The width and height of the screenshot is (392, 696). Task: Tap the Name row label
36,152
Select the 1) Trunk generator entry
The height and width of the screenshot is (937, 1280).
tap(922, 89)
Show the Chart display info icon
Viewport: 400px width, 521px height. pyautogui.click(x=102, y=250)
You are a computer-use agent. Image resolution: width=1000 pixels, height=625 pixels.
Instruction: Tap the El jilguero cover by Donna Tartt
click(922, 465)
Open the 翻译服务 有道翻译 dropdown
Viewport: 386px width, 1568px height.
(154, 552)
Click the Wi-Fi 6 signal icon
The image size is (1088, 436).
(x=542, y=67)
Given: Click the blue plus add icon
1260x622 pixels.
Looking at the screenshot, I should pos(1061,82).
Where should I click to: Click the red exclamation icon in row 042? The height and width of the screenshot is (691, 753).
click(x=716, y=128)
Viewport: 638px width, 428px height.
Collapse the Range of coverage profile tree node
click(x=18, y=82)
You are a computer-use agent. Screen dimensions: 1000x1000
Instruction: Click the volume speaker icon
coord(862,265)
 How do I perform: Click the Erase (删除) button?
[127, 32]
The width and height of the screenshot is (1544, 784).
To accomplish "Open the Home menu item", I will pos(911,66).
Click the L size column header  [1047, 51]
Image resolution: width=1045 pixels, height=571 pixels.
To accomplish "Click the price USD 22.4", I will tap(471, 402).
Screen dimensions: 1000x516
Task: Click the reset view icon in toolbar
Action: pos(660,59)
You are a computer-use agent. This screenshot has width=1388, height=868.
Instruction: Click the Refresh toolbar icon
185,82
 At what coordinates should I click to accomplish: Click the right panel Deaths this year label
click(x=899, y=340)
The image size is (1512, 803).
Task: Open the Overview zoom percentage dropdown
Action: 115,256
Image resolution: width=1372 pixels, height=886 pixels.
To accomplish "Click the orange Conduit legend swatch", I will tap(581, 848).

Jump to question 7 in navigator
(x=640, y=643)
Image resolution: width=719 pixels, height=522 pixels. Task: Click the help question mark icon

________________

(YOUR OBJECTIVE):
When the string "agent" appears in a line of the records above, that line is to be copied.

(SOLVED EXERCISE):
You are a computer-use agent. Image resolution: width=1000 pixels, height=625 pixels.
You are a computer-use agent. Screen dimensions: 1000x1000
You are a computer-use agent. This screenshot has width=1388, height=868.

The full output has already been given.